Controlling chaos in highly dissipative systems: A simple recursive algorithm

Abstract

We present a recursive proportional-feedback (RPF) algorithm for controlling deterministic chaos. The algorithm is an adaptation of the method of Dressler and Nitsche [Phys. Rev. Lett. 68, 1 (1992)] to highly dissipative systems with a dynamics that shows a nearly one-dimensional return map of a single variable X measured at each Poincaré cycle. The result extends the usefulness of simple proportional-feedback control algorithms. The change in control parameter prescribed for the nth Poincaré cycle by the RPF algorithm is given by δ${\mathit{p}}_{\mathit{n}}$=K(${\mathit{X}}_{\mathit{n}}$-${\mathit{X}}_{\mathit{F}}$)+Rδ${\mathit{p}}_{\mathit{n}\mathrm{-}1}$, where ${\mathit{X}}_{\mathit{F}}$ is the fixed point of the target orbit, and K and R are proportionality constants.

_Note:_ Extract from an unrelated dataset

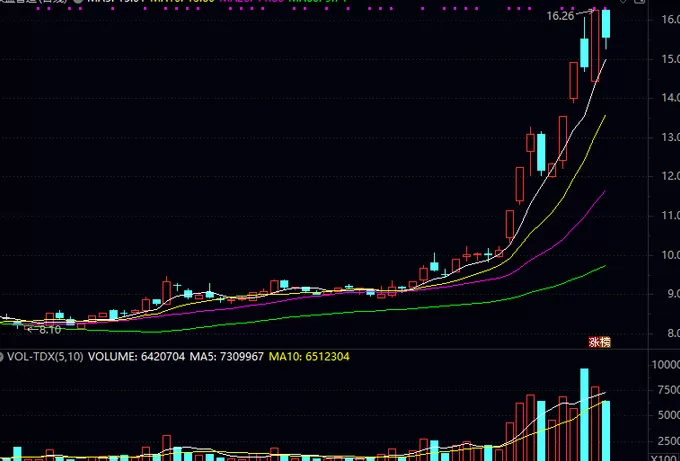Select the last cyan candlestick near 16.0
This screenshot has width=680, height=461.
606,25
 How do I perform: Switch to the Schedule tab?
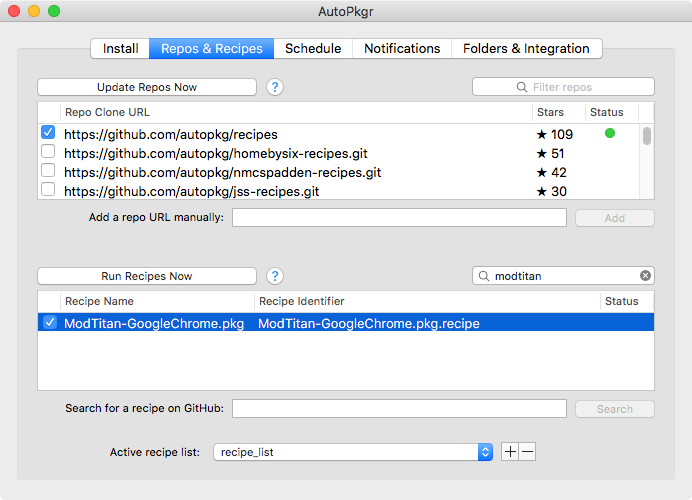pos(313,48)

The recursive term is shown to arise fundamentally because, in general, the Poincaré section of the attractor near ${\mathit{X}}_{\mathit{F}}$ will change position in phase space as small changes are made in the control parameter. We show how to obtain K and R from simple measurements of the return map without any prior knowledge of the system dynamics and report the successful application of the RPF algorithm to model systems from chemistry and biology where the recursive term is necessary to achieve control.